[[ AVAILABLE DATA, beginning ]]
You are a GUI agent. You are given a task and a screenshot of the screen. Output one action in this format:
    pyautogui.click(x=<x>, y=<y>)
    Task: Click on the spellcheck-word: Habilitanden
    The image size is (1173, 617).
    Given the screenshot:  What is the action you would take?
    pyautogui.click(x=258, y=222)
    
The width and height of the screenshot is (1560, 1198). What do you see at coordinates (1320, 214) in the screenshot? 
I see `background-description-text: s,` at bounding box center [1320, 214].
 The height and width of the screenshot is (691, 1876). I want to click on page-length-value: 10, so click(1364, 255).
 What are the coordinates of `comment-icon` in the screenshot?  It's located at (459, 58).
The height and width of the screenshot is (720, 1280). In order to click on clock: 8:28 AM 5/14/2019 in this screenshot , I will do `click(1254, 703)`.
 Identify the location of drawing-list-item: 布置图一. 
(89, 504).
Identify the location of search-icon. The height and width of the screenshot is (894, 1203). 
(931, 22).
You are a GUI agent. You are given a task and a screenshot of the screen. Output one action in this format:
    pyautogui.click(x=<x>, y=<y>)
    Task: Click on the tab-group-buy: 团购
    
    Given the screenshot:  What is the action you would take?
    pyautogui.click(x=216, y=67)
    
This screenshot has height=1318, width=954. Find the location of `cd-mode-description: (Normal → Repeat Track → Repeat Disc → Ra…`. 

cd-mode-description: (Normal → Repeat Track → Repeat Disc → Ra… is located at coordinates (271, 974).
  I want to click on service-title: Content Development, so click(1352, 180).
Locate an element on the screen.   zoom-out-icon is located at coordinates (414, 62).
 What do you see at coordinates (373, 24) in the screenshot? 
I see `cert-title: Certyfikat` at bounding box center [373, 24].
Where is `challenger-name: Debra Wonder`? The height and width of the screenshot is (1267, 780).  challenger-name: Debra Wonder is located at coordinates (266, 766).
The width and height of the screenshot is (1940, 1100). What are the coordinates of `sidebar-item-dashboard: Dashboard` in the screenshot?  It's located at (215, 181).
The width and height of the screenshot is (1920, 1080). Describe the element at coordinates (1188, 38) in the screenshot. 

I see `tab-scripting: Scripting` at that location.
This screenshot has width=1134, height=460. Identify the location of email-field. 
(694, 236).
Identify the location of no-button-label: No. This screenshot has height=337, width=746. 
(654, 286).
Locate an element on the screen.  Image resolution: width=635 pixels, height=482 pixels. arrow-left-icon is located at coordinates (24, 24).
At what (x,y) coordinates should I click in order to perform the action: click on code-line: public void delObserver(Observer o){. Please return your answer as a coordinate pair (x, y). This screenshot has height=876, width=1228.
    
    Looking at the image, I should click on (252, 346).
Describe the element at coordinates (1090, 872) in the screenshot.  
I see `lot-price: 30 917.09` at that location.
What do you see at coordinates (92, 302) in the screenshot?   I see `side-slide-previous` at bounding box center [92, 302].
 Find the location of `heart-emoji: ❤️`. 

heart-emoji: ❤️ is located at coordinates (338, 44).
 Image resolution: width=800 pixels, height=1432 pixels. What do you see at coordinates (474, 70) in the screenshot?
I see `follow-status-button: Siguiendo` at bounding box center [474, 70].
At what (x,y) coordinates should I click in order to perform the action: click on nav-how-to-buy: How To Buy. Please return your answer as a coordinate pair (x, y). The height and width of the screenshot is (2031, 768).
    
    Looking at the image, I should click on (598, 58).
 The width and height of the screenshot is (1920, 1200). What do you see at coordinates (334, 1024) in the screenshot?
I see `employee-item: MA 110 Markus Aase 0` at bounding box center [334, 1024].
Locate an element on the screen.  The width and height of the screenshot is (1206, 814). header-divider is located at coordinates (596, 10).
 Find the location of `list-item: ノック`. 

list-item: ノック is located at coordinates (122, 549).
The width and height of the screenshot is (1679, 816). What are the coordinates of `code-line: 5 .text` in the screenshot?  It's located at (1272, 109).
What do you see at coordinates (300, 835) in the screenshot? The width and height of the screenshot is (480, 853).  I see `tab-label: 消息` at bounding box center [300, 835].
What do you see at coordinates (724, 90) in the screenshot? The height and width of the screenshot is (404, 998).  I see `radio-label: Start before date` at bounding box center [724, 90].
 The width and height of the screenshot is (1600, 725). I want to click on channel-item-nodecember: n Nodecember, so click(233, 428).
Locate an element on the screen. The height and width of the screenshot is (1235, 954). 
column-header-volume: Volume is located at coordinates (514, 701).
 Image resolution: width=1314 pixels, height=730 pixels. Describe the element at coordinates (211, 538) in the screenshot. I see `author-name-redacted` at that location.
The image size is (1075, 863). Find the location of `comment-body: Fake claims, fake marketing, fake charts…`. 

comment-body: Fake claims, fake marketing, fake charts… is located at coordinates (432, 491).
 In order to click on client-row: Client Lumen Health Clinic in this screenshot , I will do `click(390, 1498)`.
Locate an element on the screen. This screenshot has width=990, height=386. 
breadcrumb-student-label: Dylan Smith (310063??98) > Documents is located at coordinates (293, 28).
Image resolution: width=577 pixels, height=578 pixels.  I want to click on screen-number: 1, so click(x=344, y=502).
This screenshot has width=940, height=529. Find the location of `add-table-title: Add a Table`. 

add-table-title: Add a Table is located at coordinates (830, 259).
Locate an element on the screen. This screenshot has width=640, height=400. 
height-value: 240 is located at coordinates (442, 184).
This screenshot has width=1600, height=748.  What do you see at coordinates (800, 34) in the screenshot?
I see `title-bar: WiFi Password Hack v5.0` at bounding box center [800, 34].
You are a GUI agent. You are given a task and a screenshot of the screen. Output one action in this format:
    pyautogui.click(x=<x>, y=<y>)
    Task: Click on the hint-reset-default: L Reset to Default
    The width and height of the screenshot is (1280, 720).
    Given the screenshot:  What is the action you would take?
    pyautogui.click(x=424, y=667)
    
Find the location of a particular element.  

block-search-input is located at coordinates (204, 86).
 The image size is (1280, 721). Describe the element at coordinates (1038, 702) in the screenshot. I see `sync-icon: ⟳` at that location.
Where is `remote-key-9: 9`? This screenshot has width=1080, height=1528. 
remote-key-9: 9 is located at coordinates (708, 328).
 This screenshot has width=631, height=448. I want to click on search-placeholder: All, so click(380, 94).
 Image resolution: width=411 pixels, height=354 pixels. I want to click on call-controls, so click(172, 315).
[[ AVAILABLE DATA, end ]]
Copy out every line of the listing above word for word.

You are a GUI agent. You are given a task and a screenshot of the screen. Output one action in this format:
    pyautogui.click(x=<x>, y=<y>)
    Task: Click on the spellcheck-word: Habilitanden
    The image size is (1173, 617).
    Given the screenshot:  What is the action you would take?
    pyautogui.click(x=258, y=222)
    
The width and height of the screenshot is (1560, 1198). What do you see at coordinates (1320, 214) in the screenshot? 
I see `background-description-text: s,` at bounding box center [1320, 214].
 The height and width of the screenshot is (691, 1876). I want to click on page-length-value: 10, so click(1364, 255).
 What are the coordinates of `comment-icon` in the screenshot?  It's located at (459, 58).
The height and width of the screenshot is (720, 1280). In order to click on clock: 8:28 AM 5/14/2019 in this screenshot , I will do `click(1254, 703)`.
 Identify the location of drawing-list-item: 布置图一. 
(89, 504).
Identify the location of search-icon. The height and width of the screenshot is (894, 1203). 
(931, 22).
You are a GUI agent. You are given a task and a screenshot of the screen. Output one action in this format:
    pyautogui.click(x=<x>, y=<y>)
    Task: Click on the tab-group-buy: 团购
    
    Given the screenshot:  What is the action you would take?
    pyautogui.click(x=216, y=67)
    
This screenshot has height=1318, width=954. Find the location of `cd-mode-description: (Normal → Repeat Track → Repeat Disc → Ra…`. 

cd-mode-description: (Normal → Repeat Track → Repeat Disc → Ra… is located at coordinates (271, 974).
  I want to click on service-title: Content Development, so click(1352, 180).
Locate an element on the screen.   zoom-out-icon is located at coordinates (414, 62).
 What do you see at coordinates (373, 24) in the screenshot? 
I see `cert-title: Certyfikat` at bounding box center [373, 24].
Where is `challenger-name: Debra Wonder`? The height and width of the screenshot is (1267, 780).  challenger-name: Debra Wonder is located at coordinates (266, 766).
The width and height of the screenshot is (1940, 1100). What are the coordinates of `sidebar-item-dashboard: Dashboard` in the screenshot?  It's located at (215, 181).
The width and height of the screenshot is (1920, 1080). Describe the element at coordinates (1188, 38) in the screenshot. 

I see `tab-scripting: Scripting` at that location.
This screenshot has width=1134, height=460. Identify the location of email-field. 
(694, 236).
Identify the location of no-button-label: No. This screenshot has height=337, width=746. 
(654, 286).
Locate an element on the screen.  Image resolution: width=635 pixels, height=482 pixels. arrow-left-icon is located at coordinates (24, 24).
At what (x,y) coordinates should I click in order to perform the action: click on code-line: public void delObserver(Observer o){. Please return your answer as a coordinate pair (x, y). This screenshot has height=876, width=1228.
    
    Looking at the image, I should click on (252, 346).
Describe the element at coordinates (1090, 872) in the screenshot.  
I see `lot-price: 30 917.09` at that location.
What do you see at coordinates (92, 302) in the screenshot?   I see `side-slide-previous` at bounding box center [92, 302].
 Find the location of `heart-emoji: ❤️`. 

heart-emoji: ❤️ is located at coordinates (338, 44).
 Image resolution: width=800 pixels, height=1432 pixels. What do you see at coordinates (474, 70) in the screenshot?
I see `follow-status-button: Siguiendo` at bounding box center [474, 70].
At what (x,y) coordinates should I click in order to perform the action: click on nav-how-to-buy: How To Buy. Please return your answer as a coordinate pair (x, y). The height and width of the screenshot is (2031, 768).
    
    Looking at the image, I should click on (598, 58).
 The width and height of the screenshot is (1920, 1200). What do you see at coordinates (334, 1024) in the screenshot?
I see `employee-item: MA 110 Markus Aase 0` at bounding box center [334, 1024].
Locate an element on the screen.  The width and height of the screenshot is (1206, 814). header-divider is located at coordinates (596, 10).
 Find the location of `list-item: ノック`. 

list-item: ノック is located at coordinates (122, 549).
The width and height of the screenshot is (1679, 816). What are the coordinates of `code-line: 5 .text` in the screenshot?  It's located at (1272, 109).
What do you see at coordinates (300, 835) in the screenshot? The width and height of the screenshot is (480, 853).  I see `tab-label: 消息` at bounding box center [300, 835].
What do you see at coordinates (724, 90) in the screenshot? The height and width of the screenshot is (404, 998).  I see `radio-label: Start before date` at bounding box center [724, 90].
 The width and height of the screenshot is (1600, 725). I want to click on channel-item-nodecember: n Nodecember, so click(233, 428).
Locate an element on the screen. The height and width of the screenshot is (1235, 954). 
column-header-volume: Volume is located at coordinates (514, 701).
 Image resolution: width=1314 pixels, height=730 pixels. Describe the element at coordinates (211, 538) in the screenshot. I see `author-name-redacted` at that location.
The image size is (1075, 863). Find the location of `comment-body: Fake claims, fake marketing, fake charts…`. 

comment-body: Fake claims, fake marketing, fake charts… is located at coordinates (432, 491).
 In order to click on client-row: Client Lumen Health Clinic in this screenshot , I will do `click(390, 1498)`.
Locate an element on the screen. This screenshot has width=990, height=386. 
breadcrumb-student-label: Dylan Smith (310063??98) > Documents is located at coordinates (293, 28).
Image resolution: width=577 pixels, height=578 pixels.  I want to click on screen-number: 1, so click(x=344, y=502).
This screenshot has width=940, height=529. Find the location of `add-table-title: Add a Table`. 

add-table-title: Add a Table is located at coordinates (830, 259).
Locate an element on the screen. This screenshot has width=640, height=400. 
height-value: 240 is located at coordinates (442, 184).
This screenshot has width=1600, height=748.  What do you see at coordinates (800, 34) in the screenshot?
I see `title-bar: WiFi Password Hack v5.0` at bounding box center [800, 34].
You are a GUI agent. You are given a task and a screenshot of the screen. Output one action in this format:
    pyautogui.click(x=<x>, y=<y>)
    Task: Click on the hint-reset-default: L Reset to Default
    The width and height of the screenshot is (1280, 720).
    Given the screenshot:  What is the action you would take?
    pyautogui.click(x=424, y=667)
    
Find the location of a particular element.  

block-search-input is located at coordinates (204, 86).
 The image size is (1280, 721). Describe the element at coordinates (1038, 702) in the screenshot. I see `sync-icon: ⟳` at that location.
Where is `remote-key-9: 9`? This screenshot has width=1080, height=1528. 
remote-key-9: 9 is located at coordinates (708, 328).
 This screenshot has width=631, height=448. I want to click on search-placeholder: All, so click(380, 94).
 Image resolution: width=411 pixels, height=354 pixels. I want to click on call-controls, so click(172, 315).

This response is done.